Luc Leclercq, représentant CGT chez Free, va "continuer encore à manifester tous les jours s'il le faut". "On voit bien que le seul moment où (Macron) se met à réagir, c'est quand des gens brûlent des poubelles tous les soirs. Est-ce que ce n'est pas ça la solution? On commence à se poser la question", a-t-il déclaré lors d'un rassemblement ce mercredi soir à Bordeaux.

Entre 600 et 800.000 personnes attendues par la police

Les responsables politiques de gauche ont fait écho aux syndicats, le chef de file des Insoumis Jean-Luc Mélenchon dénonçant les "traditionnelles marques de mépris" d'Emmanuel Macron, et appelant les Français à "déferler par millions dans les rues".

Sans avancer de chiffre de manifestants, les responsables syndicaux appellent de nouveau à une mobilisation "massive". La police prévoit "entre 600 et 800.000 personnes sur environ 320 actions", dont 40 à 70.000 à Paris, où le cortège s'élancera à 14 heures de la place de la Bastille, en direction de la place de l'Opéra.

Environ 500 gilets jaunes et 500 éléments radicaux sont attendus à Paris, et "en province plus d'une dizaine de villes verront des démonstrations de l'ultra gauche, encouragées par le climat de violence des derniers jours".

L'exécutif s'attend à ce que la mobilisation "s'étiole"

Entre 40 et 50% de grévistes sont attendus dans les écoles maternelles et élémentaires, selon le Snuipp-FSU, premier syndicat du primaire. Les grévistes pourraient aussi être nombreux parmi les raffineurs, les électriciens et les gaziers, en pointe dans la contestation.

Le trafic fortement perturbé attendu à la RATP et à la SNCF: le syndicat FO-RATP, premier chez les conducteurs de métro, a appelé, après l'activation du 49.3, à faire de jeudi "une journée noire" dans les transports. À la SNCF, seule la moitié des TGV Inoui et Ouigo et le tiers des TER rouleront.
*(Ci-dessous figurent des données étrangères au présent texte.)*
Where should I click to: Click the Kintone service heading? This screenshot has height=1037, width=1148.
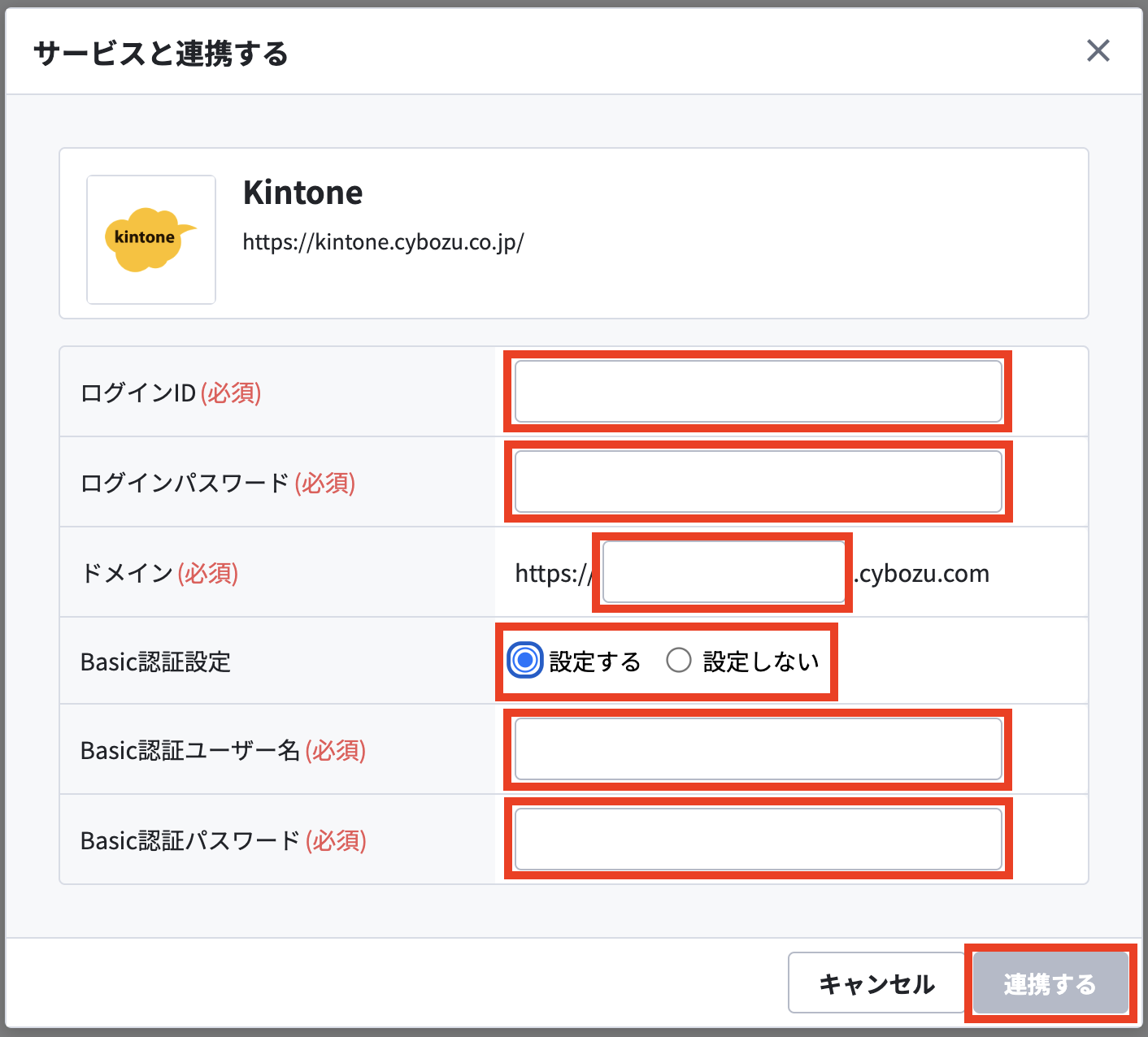tap(302, 193)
Le syndicat lycéen FIDL a appelé à des "blocus massifs partout sur le territoire" jeudi et vendredi. La mobilisation de jeudi sera-t-elle un baroud d'honneur, ou un bouquet final avant que la contestation ne s'éteigne? Selon une source proche du gouvernement, l'exécutif s'attend à ce que la mobilisation "s'étiole" après la manifestation de jeudi, et à ce que tout rentre dans l'ordre "ce week-end".